Monday, August 31, 2015

Avenue Of Spies: A True Story Of Terror, Espionage, And One American Family's Heroic Resistance In Nazi-Occupied Paris


Veteran journalist and author Joseph C. Goulden offers a good review of Alex Kershaw's Avenue of Spies for the Washington Times. 


In 1940, France suffered what was arguably the worst humiliation ever inflicted on a supposed world power: a swift military victory by German invaders, climaxed by the decision to form governments (one in Paris, another in southern Vichy) subservient to the conquerors.
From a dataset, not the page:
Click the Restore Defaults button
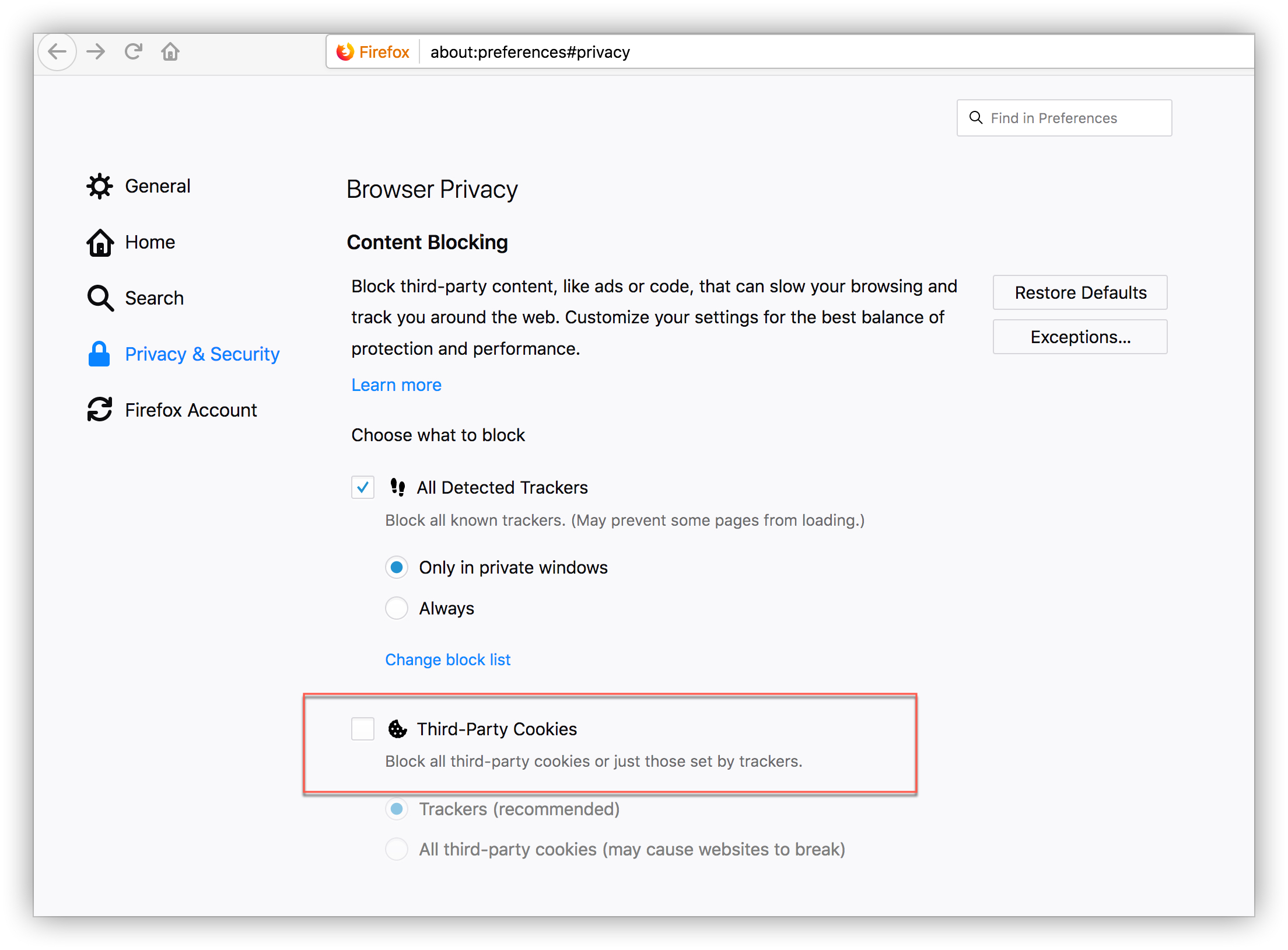 click(x=1080, y=292)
The 84-year-old Marshal Philippe Petain, a hero of World War I, head of the Vichy state, blamed France’s collapse on liberal decadence, “an unholy trinity of socialists, agnostics and urban intellectuals.”
Many prominent Parisians flocked to the German cause, including such personages as the perfume/fashion czarina Coco Chanel, who asserted, “it is your [German] mission to make these Jews cede their property to Aryans.”
But one prominent American resident in Paris disagreed. He was Dr. Sumner Jackson, of the American Hospital, who with his wife Toquette and son, Phillip, then aged 12, were permitted to remain in France. The Nazis respected Dr. Jackson’s surgical skills.
What the Germans did not realize was that Jackson soon put his talents to the service of the nascent French Resistance, a relative handful of brave citizens who chose not to submit to tyranny.